**Set problem**
Rewrite everything from the line containing "You are a GUI" down to the end of the lines, replacing "edit icon" with "delete icon" and keeping everything else the same. Leave the pictures out of your answer.

-------- Records for processing

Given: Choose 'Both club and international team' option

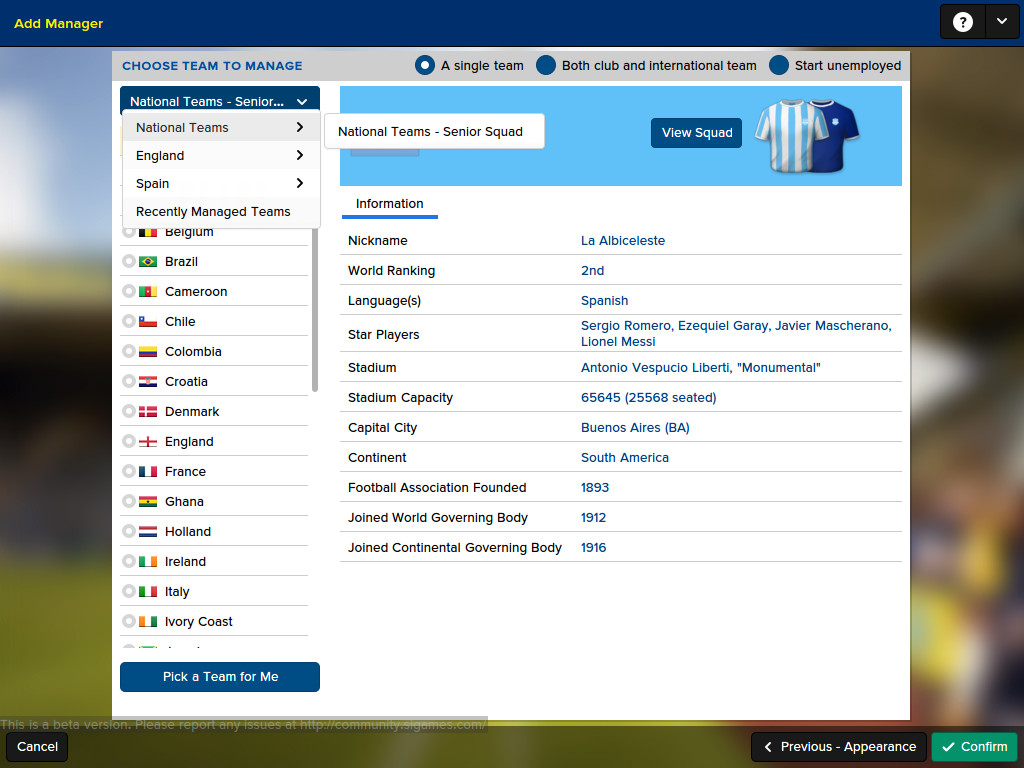Looking at the screenshot, I should click(546, 65).
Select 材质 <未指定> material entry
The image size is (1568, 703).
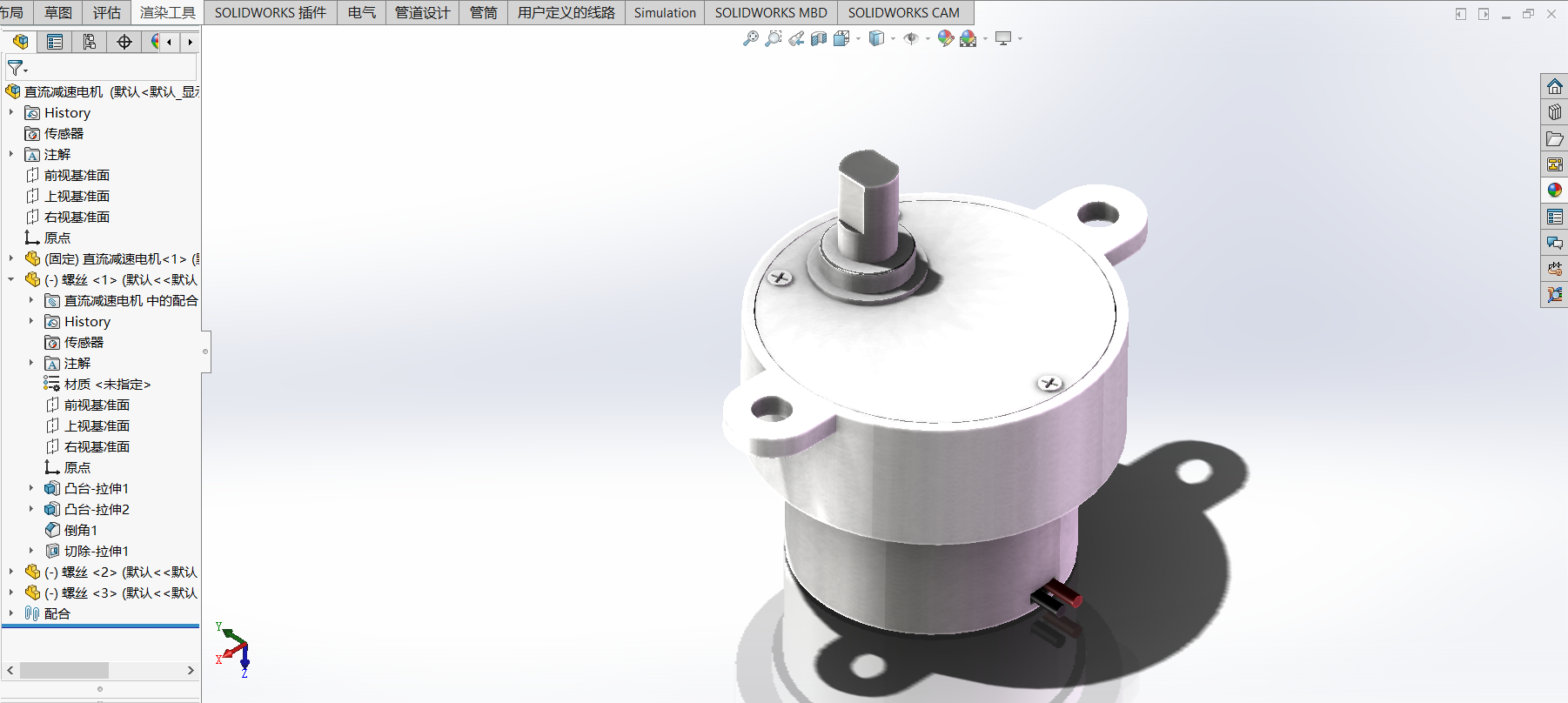pyautogui.click(x=107, y=384)
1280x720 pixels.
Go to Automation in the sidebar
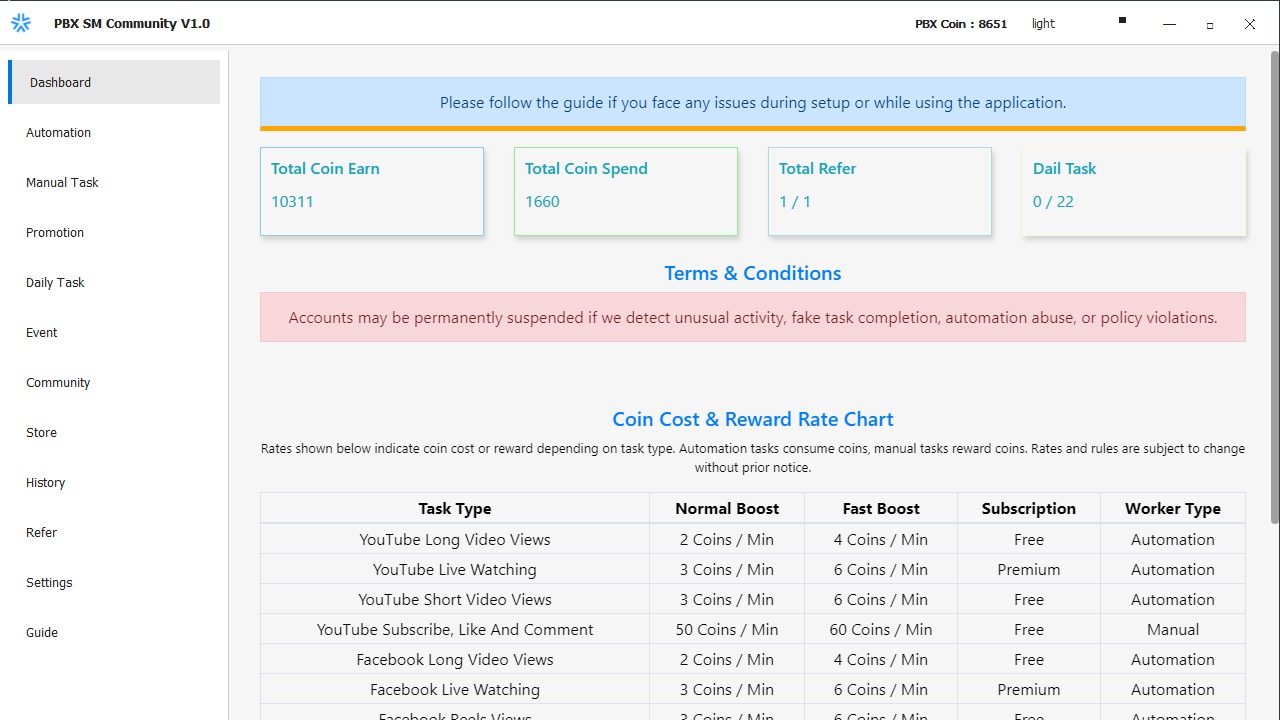click(x=59, y=132)
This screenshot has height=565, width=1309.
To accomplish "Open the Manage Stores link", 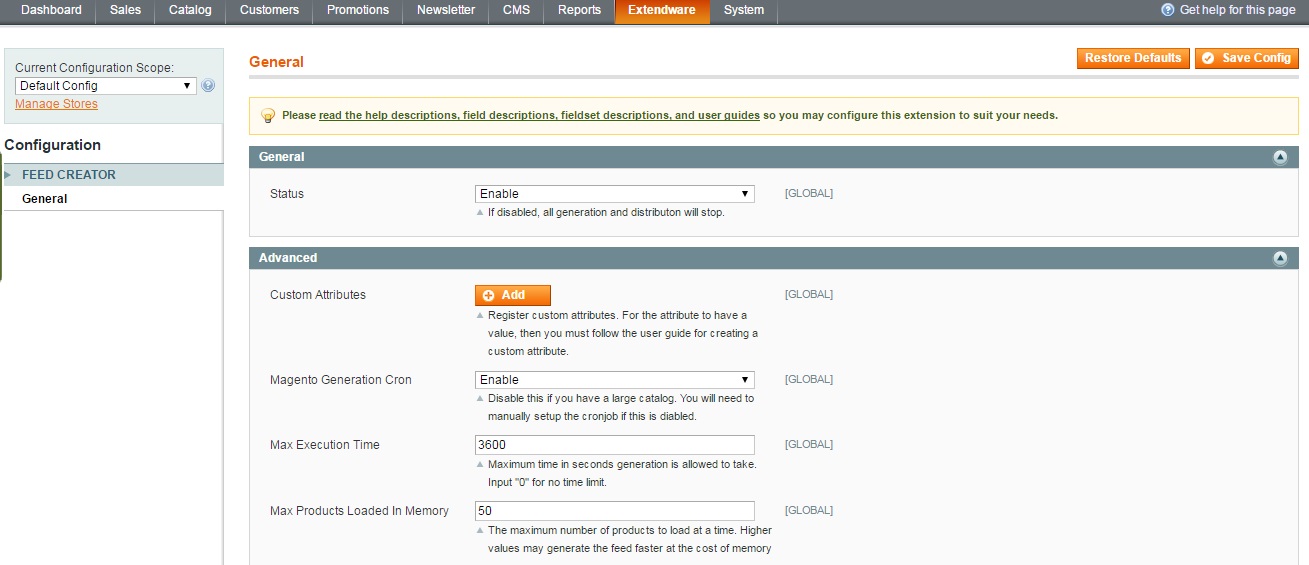I will [x=56, y=104].
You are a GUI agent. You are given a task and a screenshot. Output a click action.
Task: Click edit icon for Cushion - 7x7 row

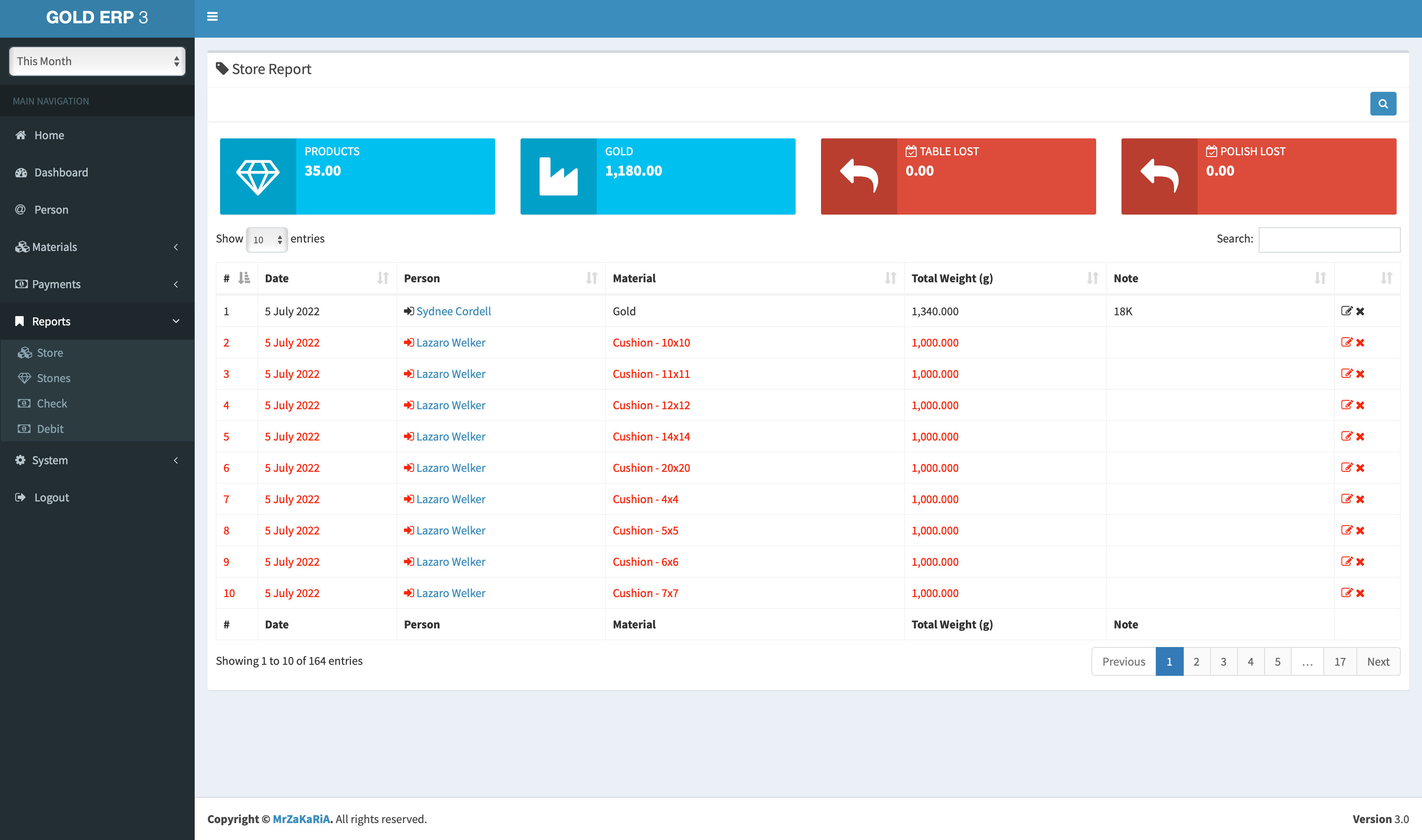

----------------

**Result of the task**
You are a GUI agent. You are given a task and a screenshot. Output a click action.
Task: Click delete icon for Cushion - 7x7 row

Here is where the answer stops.